Da Redação | Cultura&Realidade
Após mais de mil dias consecutivos de seca severa, o estado da Califórnia passou a adotar medidas emergenciais para garantir o fornecimento de água à população e ao setor agrícola. Entre as principais estratégias está o uso de megausinas de dessalinização, que captam água do Oceano Pacífico e a transformam em água potável por meio de processos industriais de alta complexidade.
Historicamente, a Califórnia depende do derretimento da neve acumulada na Serra Nevada para abastecer rios, reservatórios e sistemas de irrigação. No entanto, a redução significativa do volume de neve nos últimos anos comprometeu esse modelo, agravando a escassez hídrica em diversas regiões do estado.
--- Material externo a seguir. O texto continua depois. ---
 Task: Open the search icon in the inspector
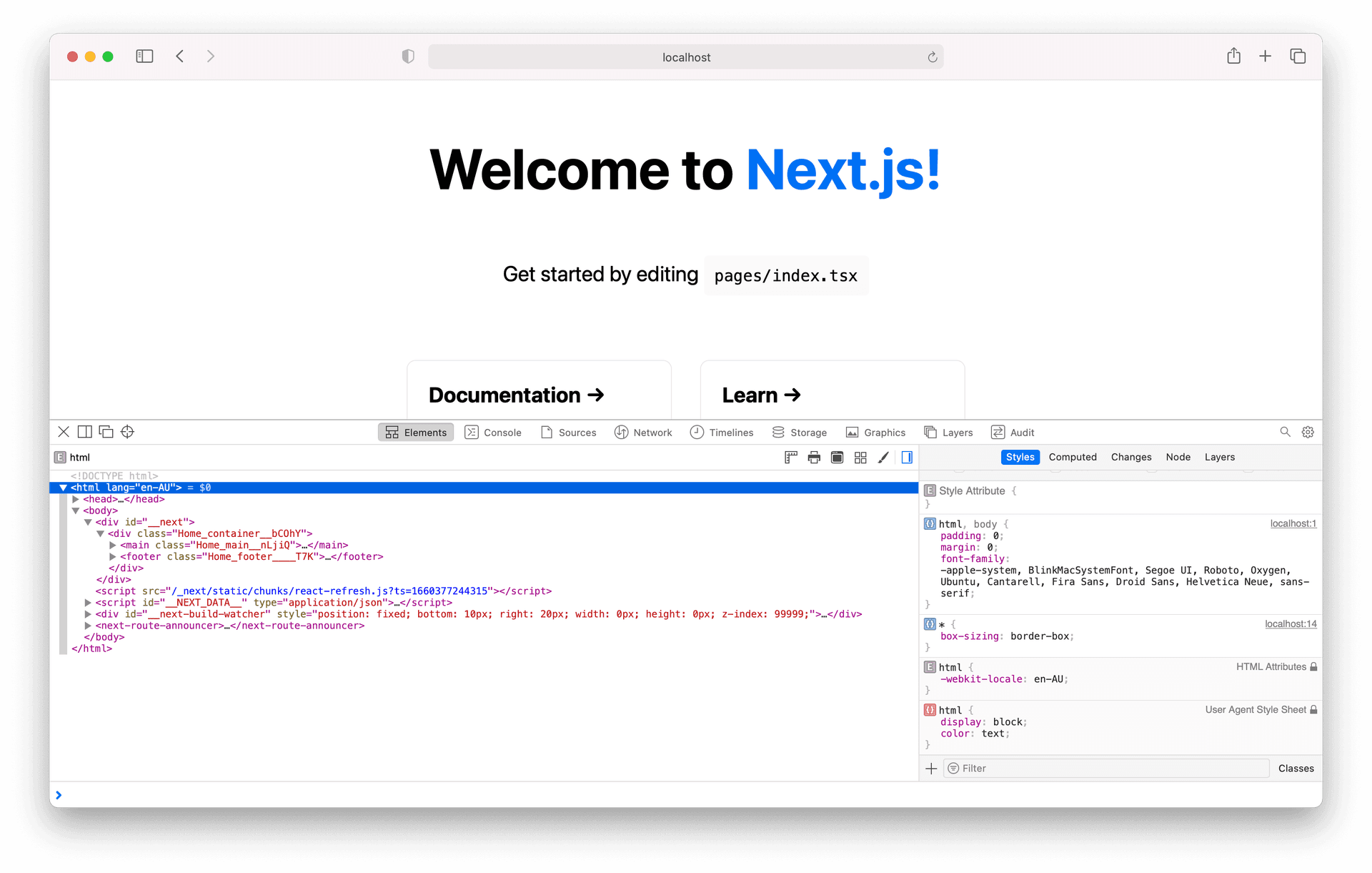click(x=1285, y=432)
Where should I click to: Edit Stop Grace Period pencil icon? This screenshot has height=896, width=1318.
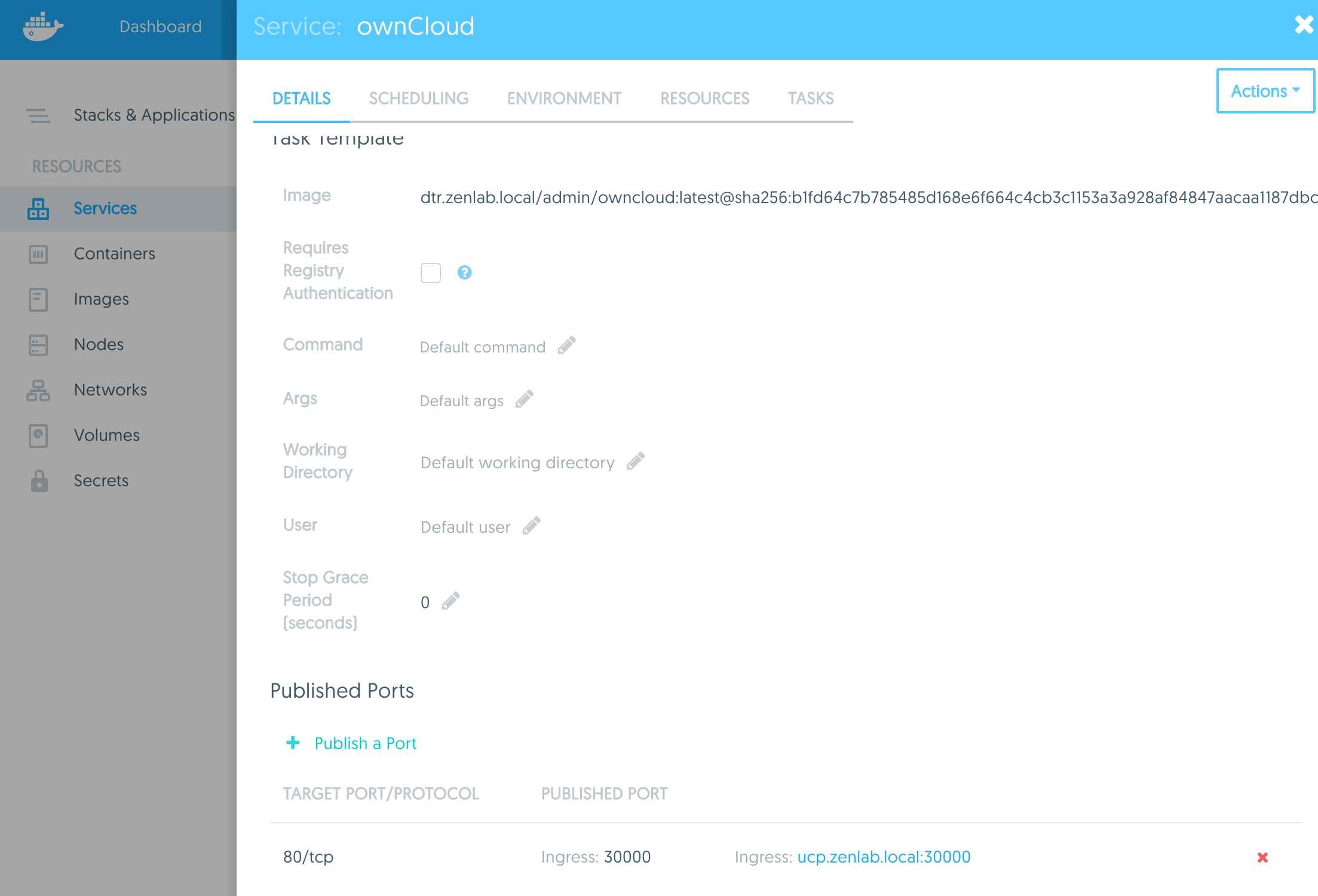450,601
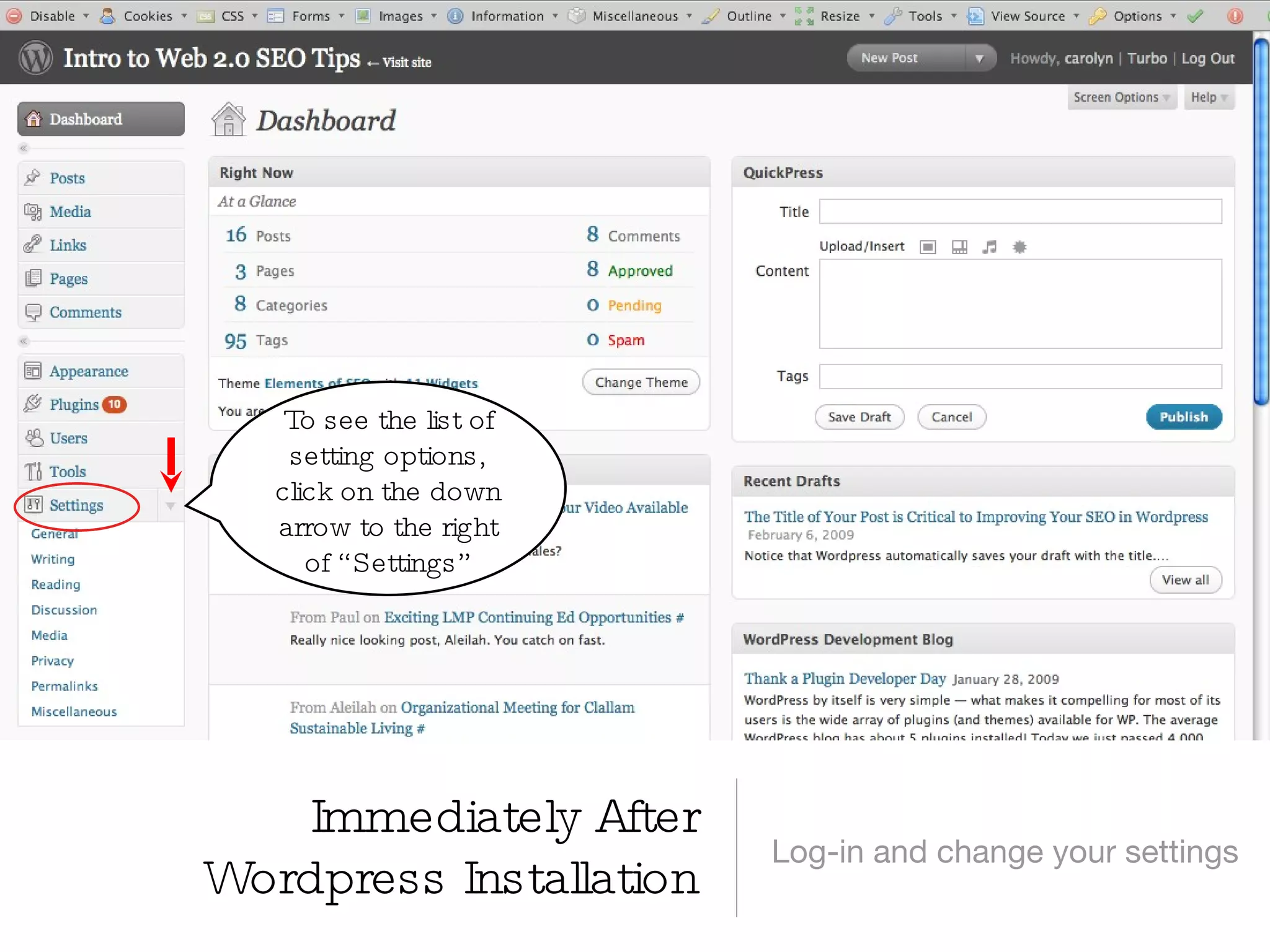1270x952 pixels.
Task: Click the add media starburst icon
Action: 1019,247
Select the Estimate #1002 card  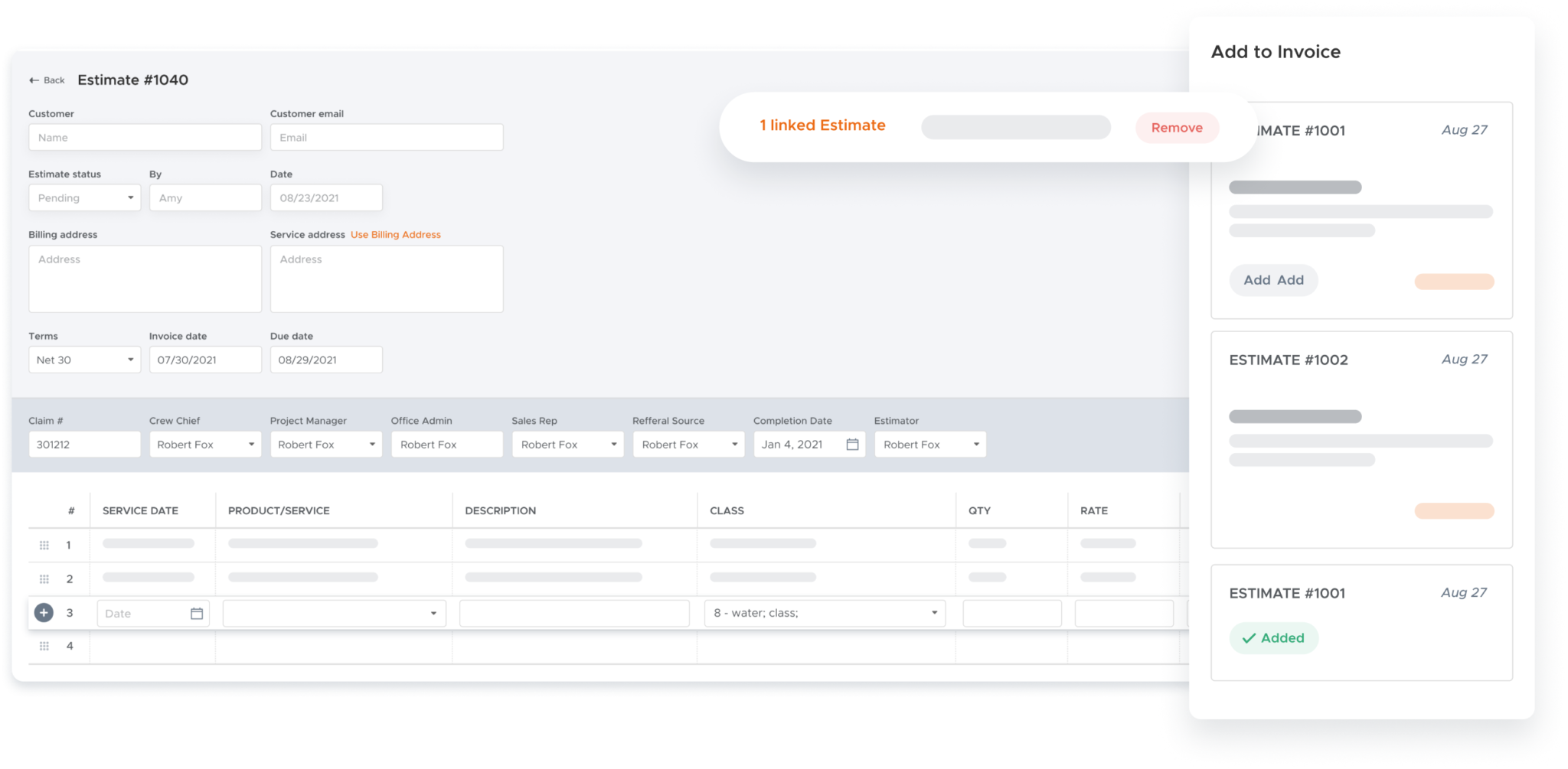1361,438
Diante desse cenário, autoridades ampliaram investimentos em usinas de osmose reversa, tecnologia capaz de remover o sal da água do mar. Apesar do alto consumo energético e dos custos elevados, essas estruturas passaram a ser vistas como uma alternativa complementar para reduzir a pressão sobre fontes naturais já comprometidas.
Além da dessalinização, o estado intensificou programas de reuso de água tratada. Efluentes urbanos passam por processos avançados de purificação e são destinados principalmente à agricultura e à indústria, diminuindo a demanda por água potável em atividades que não exigem esse padrão de qualidade.
O sistema hídrico californiano também depende de extensos aquedutos que transportam água de regiões mais úmidas para áreas áridas, especialmente no sul do estado. Essas estruturas exigem manutenção constante e grande aporte energético, o que amplia os desafios econômicos e ambientais da política hídrica adotada.
Especialistas alertam que, embora as obras representem um avanço tecnológico, elas não resolvem o problema de forma definitiva. O aumento das temperaturas, a irregularidade das chuvas e o crescimento do consumo tornam indispensáveis políticas de conservação, uso racional da água e planejamento de longo prazo.
A experiência da Califórnia evidencia um desafio que tende a se repetir em outras partes do mundo: como garantir segurança hídrica em um contexto de mudanças climáticas e redução progressiva dos recursos naturais.